Thursday, April 9, 2009

The dangers of being in Harper

In case anyone is confused, there is only one person I would prefer to replace Harpo as PM of Canada.  That person is anyone else in Canada.  Harpo came into national leadership with the aura of "my shit don't stink".  Well guess what?   His shit do stink.

Let's take a quick look at some of the problems of being Stephen. 

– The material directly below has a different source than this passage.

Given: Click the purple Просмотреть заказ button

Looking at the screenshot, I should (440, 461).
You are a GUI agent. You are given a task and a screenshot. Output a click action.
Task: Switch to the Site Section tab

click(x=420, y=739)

First, you can accuse the government of all kinds of nasty things when you sit on the sidelines with the National Citizens Coalition, but when you become PM all the nastiness falls at your feet.  How you handle them makes you a future statesman or a future putz.  Take for example the current CRA scandal-in-the-making.  When in opposite-position, Harpo blamed everything to do with the sponsorship scandal on Liberal politicians rather than a few corrupt civil servants.  Now as the CRA construction scandal begins to unfold, Harpo dives for cover while making sure that it is well known that this issue is the fault of a few corrupt civil servants.  Don't swallow too hard Steve... you might take your dentures down with your foot.

Second, Harpo has boasted that he built his party out of two disparate entities, the ProgCons and the Reformers.  Now we see that this experiment did not succeed as is evident by how the new party treats one B. Mulroney (RIP).  The Reformers spit on his image while the ProgCons exalt in his shadow.  Two people separated by a common party.

Finally, so not as to overload you with too much detail, let's look at the detritus that Harpo has surrounding himself with.  A larger collection of swollen egos has never been seen in Canada as congregates in the Conservative caucus on the Hill.  When Harpo's in town, the caucus bows down to his every command, but when he is in Europe telling everyone who will listen that his government is the best thing since multiple orgasms and that His country is best situated to come out this recession (That would be the recession, by the way, that Harpo, the economist, could not predict until after it hit his windshield.), they fight like cats.   This is a caucus in love with itself.